Haben sie Mut!

Wie oft am Tag hören sie ihre innere Stimme?
Diese kann Mut machen oder aber auch entmutigen.
Meist sind es vor langer Zeit, aus unserer Kindheit und Jugend übernommene Glaubensätze, welche uns beeinflussen. So sagt die innere Stimme dann „wie peinlich“ oder „typisch ich“ oder „so was passiert nur mir“.
Das Gute daran ist aber, dass man immer etwas ändern kann.
Halten sie inne, denken sie nach und überlegen sie, ob das, was ihre innere Stimme sagt überhaupt noch auf sie zutrifft oder in Wirklichkeit schon Schnee von gestern ist.
Und entwickeln sie ihre eigenen „Mut-Strategien“.
Coachen sie sich selbst, indem sie sich vorstellen sie wären ihr bester Freund – wie würde er/sie ihnen Mut machen?
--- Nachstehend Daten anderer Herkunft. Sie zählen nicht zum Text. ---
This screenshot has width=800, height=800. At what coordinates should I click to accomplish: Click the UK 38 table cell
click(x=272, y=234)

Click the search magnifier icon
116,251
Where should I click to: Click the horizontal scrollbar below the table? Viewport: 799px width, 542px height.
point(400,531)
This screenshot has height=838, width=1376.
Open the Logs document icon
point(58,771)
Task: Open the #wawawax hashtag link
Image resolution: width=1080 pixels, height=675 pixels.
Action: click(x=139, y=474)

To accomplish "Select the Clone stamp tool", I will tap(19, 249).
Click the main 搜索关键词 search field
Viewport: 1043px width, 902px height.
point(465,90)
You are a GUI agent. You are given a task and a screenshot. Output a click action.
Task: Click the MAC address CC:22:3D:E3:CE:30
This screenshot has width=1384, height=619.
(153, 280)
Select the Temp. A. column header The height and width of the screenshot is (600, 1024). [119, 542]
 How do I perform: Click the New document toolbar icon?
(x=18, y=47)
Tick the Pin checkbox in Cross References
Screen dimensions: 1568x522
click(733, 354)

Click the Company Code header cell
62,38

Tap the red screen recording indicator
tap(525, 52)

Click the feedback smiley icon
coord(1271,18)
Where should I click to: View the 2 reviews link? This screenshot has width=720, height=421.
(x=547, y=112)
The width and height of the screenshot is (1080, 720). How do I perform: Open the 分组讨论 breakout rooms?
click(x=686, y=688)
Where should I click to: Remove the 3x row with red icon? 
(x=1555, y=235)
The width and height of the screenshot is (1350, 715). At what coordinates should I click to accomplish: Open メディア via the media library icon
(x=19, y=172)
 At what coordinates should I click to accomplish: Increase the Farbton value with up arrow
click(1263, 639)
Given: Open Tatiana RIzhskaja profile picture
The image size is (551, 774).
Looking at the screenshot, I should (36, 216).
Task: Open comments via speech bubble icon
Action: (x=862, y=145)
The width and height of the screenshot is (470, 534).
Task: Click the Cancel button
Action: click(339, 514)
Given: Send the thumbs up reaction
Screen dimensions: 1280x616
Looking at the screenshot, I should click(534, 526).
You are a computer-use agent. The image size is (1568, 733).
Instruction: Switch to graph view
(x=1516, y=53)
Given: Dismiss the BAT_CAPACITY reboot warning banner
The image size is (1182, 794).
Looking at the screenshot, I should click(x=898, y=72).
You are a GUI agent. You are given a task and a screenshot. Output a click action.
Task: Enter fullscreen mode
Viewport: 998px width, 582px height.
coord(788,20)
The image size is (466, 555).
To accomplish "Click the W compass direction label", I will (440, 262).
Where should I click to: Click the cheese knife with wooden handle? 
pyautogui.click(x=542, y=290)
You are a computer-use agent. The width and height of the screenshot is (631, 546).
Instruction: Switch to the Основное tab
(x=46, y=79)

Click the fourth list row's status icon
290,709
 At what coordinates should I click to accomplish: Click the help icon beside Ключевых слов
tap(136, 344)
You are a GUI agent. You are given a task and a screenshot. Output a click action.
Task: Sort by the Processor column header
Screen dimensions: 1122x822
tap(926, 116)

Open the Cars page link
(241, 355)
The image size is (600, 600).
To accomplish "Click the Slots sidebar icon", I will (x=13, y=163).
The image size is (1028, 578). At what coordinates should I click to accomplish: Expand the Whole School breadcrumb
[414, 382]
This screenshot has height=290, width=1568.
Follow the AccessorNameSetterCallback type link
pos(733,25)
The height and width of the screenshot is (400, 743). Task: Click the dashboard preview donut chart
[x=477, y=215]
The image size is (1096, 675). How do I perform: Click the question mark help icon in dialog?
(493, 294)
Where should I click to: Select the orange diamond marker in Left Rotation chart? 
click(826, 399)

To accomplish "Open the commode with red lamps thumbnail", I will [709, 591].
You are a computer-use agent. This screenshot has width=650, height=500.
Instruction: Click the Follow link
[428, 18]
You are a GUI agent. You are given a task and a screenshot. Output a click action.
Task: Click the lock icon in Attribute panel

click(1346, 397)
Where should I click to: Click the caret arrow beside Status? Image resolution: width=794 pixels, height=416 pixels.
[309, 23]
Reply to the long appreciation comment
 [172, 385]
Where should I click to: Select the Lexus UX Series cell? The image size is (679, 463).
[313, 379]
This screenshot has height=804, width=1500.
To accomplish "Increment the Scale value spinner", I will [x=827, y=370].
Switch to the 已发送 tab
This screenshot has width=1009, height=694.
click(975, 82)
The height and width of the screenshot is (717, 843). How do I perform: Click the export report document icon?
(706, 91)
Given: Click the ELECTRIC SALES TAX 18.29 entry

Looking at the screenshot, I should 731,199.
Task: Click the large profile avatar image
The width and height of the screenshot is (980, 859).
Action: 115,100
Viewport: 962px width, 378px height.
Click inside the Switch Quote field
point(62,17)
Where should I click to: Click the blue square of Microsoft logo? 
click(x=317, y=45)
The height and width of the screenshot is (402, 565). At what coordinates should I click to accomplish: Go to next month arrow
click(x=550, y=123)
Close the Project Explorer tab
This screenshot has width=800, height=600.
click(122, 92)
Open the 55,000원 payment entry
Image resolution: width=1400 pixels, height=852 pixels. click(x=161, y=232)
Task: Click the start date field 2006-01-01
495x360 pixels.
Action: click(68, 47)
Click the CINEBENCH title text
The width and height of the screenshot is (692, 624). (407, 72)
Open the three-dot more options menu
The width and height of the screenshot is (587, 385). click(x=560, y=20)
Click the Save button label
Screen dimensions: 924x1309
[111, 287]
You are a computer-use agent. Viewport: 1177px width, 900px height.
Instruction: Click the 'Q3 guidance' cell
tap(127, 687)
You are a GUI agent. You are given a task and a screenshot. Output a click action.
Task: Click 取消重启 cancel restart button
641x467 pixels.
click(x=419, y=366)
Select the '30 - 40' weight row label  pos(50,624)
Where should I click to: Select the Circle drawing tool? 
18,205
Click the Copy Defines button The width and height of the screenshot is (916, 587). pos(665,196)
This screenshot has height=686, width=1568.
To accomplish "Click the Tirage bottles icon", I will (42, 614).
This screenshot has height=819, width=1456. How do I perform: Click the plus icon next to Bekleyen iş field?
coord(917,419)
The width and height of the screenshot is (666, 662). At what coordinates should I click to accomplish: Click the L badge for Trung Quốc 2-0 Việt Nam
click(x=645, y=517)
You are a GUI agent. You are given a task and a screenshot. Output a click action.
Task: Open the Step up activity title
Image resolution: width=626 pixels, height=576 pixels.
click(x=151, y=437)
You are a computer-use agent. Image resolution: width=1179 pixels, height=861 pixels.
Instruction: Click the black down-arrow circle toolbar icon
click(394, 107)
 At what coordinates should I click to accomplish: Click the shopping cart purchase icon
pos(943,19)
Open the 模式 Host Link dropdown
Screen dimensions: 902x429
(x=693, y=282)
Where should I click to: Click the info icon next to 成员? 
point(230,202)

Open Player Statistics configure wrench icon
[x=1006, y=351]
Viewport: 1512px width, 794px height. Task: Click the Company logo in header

Und wenn wirklich etwas passiert, sagen sie sich nicht vor, dass sie ein Unglücksrabe sind!
Auch wenn jemand unhöflich und grantig ihnen gegenüber ist, es ist dessen Problem, nicht ihres!
Und wenn etwas nicht gelungen ist, dann ist es eben noch nicht gelungen, d.h. ja nicht, dass es nie gelingt.
Seien sie wachsam, was ihre innere Stimme zu ihnen sagt!
Wiederholen sie immer wieder ihre „Mutmachersätze“ und fördern sie ihre „Zuversichtsgefühle“.
Suchen sie nicht nach Hindernissen, denn vielleicht ist ja keines da!
Prophezeien sie sich selbst nur Gutes!
Beobachten sie ihren inneren Dialog und steuern sie ihre Vorfreude auf die vielen schönen Dinge, die es noch zu erleben gibt.